The design flows like a story: sea creatures and coral at the bottom, land animals in the middle, birds rising upward, then moon and stars at the top. Sea to sky. Ocean floor to cosmos.

On August 27, 2005, lion dancers led the opening ceremony. The mayor of Caltagirone, Italy flew in—his city’s Staircase of Santa Maria del Monte became the steps’ sister stairway. Supervisor Sean Elsbernd declared it “16th Avenue Tiled Steps Day.”

Alice joked while they were installing tiles that buses full of tourists would come to see it. Everyone laughed. She was right.

What Makes It Worth the Trip

The magic isn’t just the art. It’s the joy of stumbling on something this vibrant in a quiet neighborhood.

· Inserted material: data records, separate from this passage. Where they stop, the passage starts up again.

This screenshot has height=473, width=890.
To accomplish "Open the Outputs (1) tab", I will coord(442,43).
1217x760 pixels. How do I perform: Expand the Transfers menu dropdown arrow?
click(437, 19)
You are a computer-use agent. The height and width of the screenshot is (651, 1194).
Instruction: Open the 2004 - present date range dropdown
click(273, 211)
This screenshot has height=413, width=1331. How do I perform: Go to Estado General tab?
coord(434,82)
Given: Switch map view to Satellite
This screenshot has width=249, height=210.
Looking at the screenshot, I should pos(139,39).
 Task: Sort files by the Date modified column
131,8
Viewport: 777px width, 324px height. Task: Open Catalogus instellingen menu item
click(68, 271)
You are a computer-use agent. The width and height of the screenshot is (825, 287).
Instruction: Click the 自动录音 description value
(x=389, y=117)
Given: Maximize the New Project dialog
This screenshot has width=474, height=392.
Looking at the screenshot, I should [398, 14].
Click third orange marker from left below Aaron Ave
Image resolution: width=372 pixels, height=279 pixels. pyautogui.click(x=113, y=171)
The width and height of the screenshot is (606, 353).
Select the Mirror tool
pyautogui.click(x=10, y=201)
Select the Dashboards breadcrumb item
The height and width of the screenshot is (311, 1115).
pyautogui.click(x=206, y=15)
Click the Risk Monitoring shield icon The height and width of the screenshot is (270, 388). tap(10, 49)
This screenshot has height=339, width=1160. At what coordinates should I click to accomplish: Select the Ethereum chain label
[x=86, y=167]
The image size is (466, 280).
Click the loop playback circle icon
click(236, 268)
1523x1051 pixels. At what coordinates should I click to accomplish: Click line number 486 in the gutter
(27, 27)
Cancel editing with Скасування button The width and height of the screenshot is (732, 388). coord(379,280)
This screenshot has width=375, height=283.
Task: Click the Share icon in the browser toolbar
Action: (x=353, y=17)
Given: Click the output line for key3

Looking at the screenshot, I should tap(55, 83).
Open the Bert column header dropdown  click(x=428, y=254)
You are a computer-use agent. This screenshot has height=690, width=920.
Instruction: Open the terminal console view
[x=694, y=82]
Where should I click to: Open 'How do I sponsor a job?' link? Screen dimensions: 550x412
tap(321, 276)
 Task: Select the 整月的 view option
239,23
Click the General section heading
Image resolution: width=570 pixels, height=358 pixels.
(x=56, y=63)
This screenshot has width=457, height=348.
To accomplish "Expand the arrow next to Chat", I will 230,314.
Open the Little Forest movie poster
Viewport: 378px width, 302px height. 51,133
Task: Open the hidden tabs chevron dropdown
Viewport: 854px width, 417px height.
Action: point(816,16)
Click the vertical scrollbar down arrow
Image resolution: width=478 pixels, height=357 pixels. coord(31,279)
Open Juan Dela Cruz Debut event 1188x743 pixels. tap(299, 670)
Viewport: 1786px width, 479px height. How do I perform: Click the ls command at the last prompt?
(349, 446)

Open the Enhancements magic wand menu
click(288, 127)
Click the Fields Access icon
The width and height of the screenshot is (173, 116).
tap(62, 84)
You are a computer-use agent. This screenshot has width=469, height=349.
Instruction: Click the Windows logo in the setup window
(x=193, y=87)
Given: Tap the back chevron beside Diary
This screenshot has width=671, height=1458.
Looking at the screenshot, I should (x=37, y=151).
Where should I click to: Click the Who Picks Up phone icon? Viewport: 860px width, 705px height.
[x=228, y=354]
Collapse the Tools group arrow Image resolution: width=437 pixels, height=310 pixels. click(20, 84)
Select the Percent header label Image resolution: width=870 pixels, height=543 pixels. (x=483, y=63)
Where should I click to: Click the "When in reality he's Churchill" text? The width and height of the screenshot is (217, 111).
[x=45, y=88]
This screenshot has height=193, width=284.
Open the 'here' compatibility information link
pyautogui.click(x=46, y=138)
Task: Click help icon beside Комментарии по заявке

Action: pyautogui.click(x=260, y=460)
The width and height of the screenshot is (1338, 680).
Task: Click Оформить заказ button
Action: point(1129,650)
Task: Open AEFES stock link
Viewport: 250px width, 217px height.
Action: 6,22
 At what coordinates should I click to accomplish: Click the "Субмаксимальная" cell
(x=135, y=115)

The steps live between residential homes on 16th Avenue—not hidden exactly, but tucked away from the typical tourist route. You have to want to find them. And when you do, you get the thrill of discovering something most San Francisco visitors rush past on their way to Fisherman’s Wharf.

The climb itself becomes pure delight. You’re not just walking up stairs. You’re moving through a story, watching colors shift underfoot, turning around every few steps to see how the whole thing comes together from different angles. Sunlight catches the glass fragments. The design reveals itself piece by piece.

At the top? Grandview Park and a view of the city that feels earned.

The Perfect Hunt For

Couples: A date that’s weirdly romantic—climbing art together, pausing on landings, taking photos for a future “remember when?”

Families: Kids treat it like a treasure hunt. “Find the octopus!” “Count the stars!” Suddenly climbing 163 steps is the highlight of the day.

Solo explorers: The kind of find that makes you feel like you know the city a little better.

Anyone avoiding the guidebook route: Skip the crowds. Find the stairs built by neighbors who believed their corner of the city deserved something beautiful.

How to Find It

Address: 16th Avenue & Moraga Street, Golden Gate Heights

Getting there: Park near the base of 16th Avenue. The staircase sits between residential homes. You’ll know it when the first tiles catch sunlight.

Best time: Golden hour makes the tiles glow. Weekday mornings are quieter if you want the steps mostly to yourself.

Pro moves:

  • Bring a wide-angle lens for the full view
  • Climb to the top—Grandview Park is right there with city views
  • Don’t rush it—sit on a step, notice the details, see which animals you can spot
  • The Hidden Garden Steps are a 10-minute walk away (same artists, different vibe)

Good to know: It’s free, it’s always open, and it’s worth the trip.

It’s public art that doesn’t announce itself. It just waits for you to show up.

And when you do, you’re part of a tradition that started with 300 people deciding stairs could be more than functional. They made a stairway that sings—not with sound, but with color, community, and the simple magic of discovery.